I Paesi sunniti più influenti nella regione sono allineati con la politica americana in Medio Oriente. Il 7 ottobre arriva dopo gli accordi tra Israele e diversi Paesi dell’area, i cosiddetti Accordi di Abramo. La comunità sunnita è la prima in termini numerici in Siria; è ovvio che Paesi come la Giordania e l’Arabia Saudita siano interessati a rafforzare la loro presenza nella regione. I governi arabo-sunniti, di concerto con gli USA e con Israele, hanno interesse che quell’area sia stabile. Con una visione ottimista vedo un Medio Oriente nuovo, nel senso che questi Paesi cominceranno processi che potrebbero creare condizioni di vita che le popolazioni finora non hanno mai conosciuto. In pochi credono nella guerra come strumento di cambiamento politico: è stato fallimentare per Hamas, Hezbollah e Siria. Certo, le incognite sono ancora tante, ma quanto meno non ci sono più le influenze iraniane.

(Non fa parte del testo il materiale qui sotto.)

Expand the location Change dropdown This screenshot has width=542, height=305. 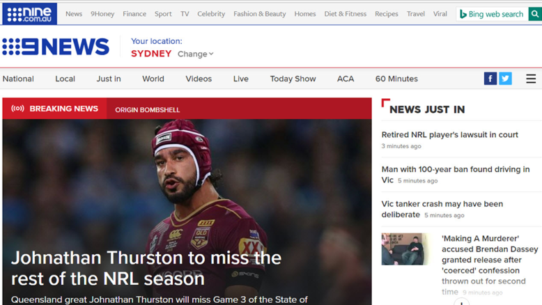coord(195,54)
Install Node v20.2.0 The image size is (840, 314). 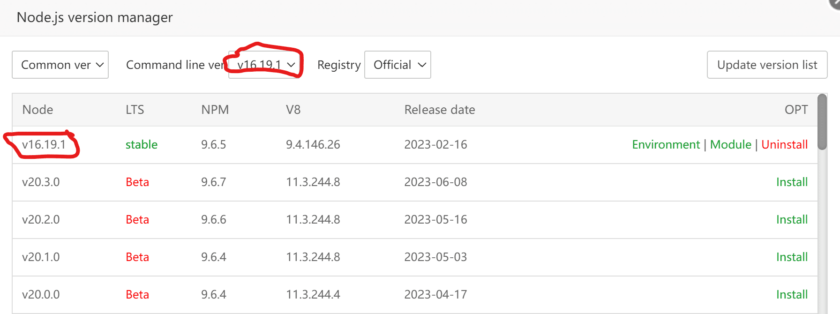[x=792, y=219]
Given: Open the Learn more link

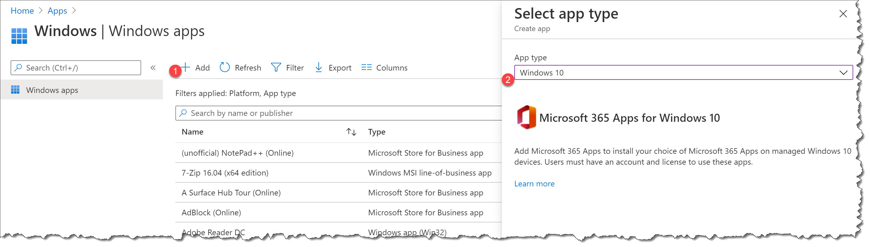Looking at the screenshot, I should (534, 184).
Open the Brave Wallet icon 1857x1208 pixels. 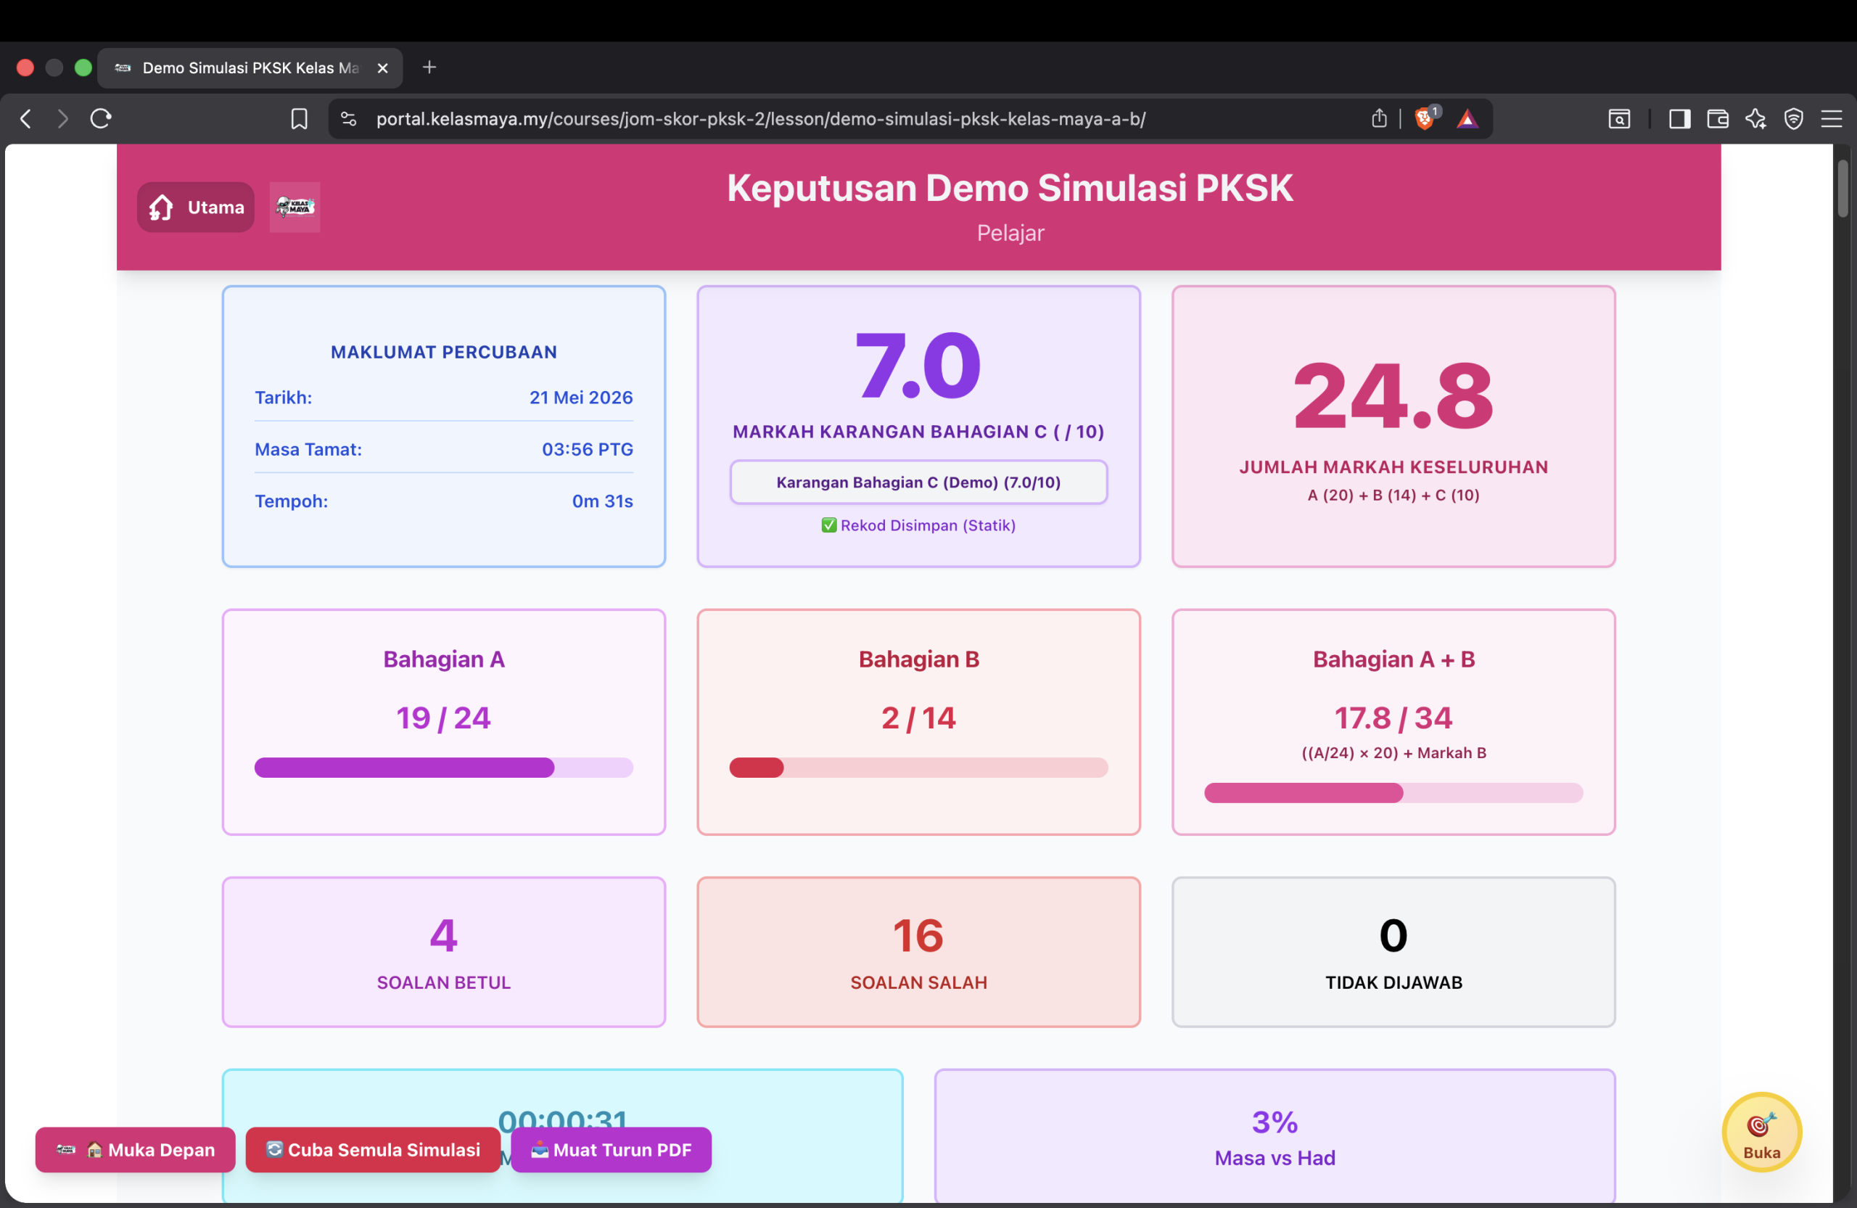click(x=1717, y=119)
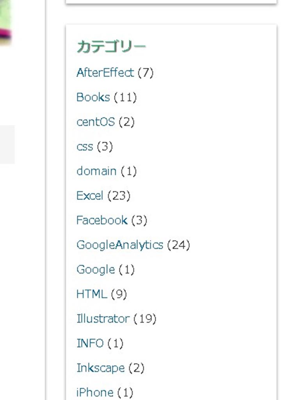This screenshot has height=400, width=292.
Task: Open the AfterEffect category link
Action: [105, 73]
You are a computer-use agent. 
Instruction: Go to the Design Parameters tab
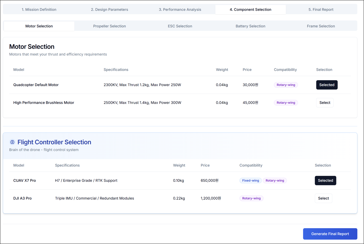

È possibile un effetto domino che dalla Siria arrivi fino all’Iran?
Sì. La pedina finale di tutto questo processo è l’Iran. Il vero cambiamento si può avere se cambia l’attuale regime iraniano. E credo che il popolo iraniano stia aspettando questo momento.
L’effetto domino potrebbe riguardare anche il Libano, visto l’indebolimento di Hezbollah?
Hezbollah è finito dal punto di vista militare e politico: non avrà più aiuti, non avrà un appoggio politico nel regime siriano né le spalle coperte, anche in termini di sistemi di intelligence, da parte della Siria, e non arriveranno più rifornimenti da Teheran. L’Iran non ci pensa proprio a mandare aiuti. Sta cercando di prendere le distanze perché ha capito come si sta evolvendo la situazione. Anche il Libano potrebbe finalmente avere un nuovo presidente e un nuovo governo. Tutto si concretizzerà a gennaio con l’insediamento di Trump.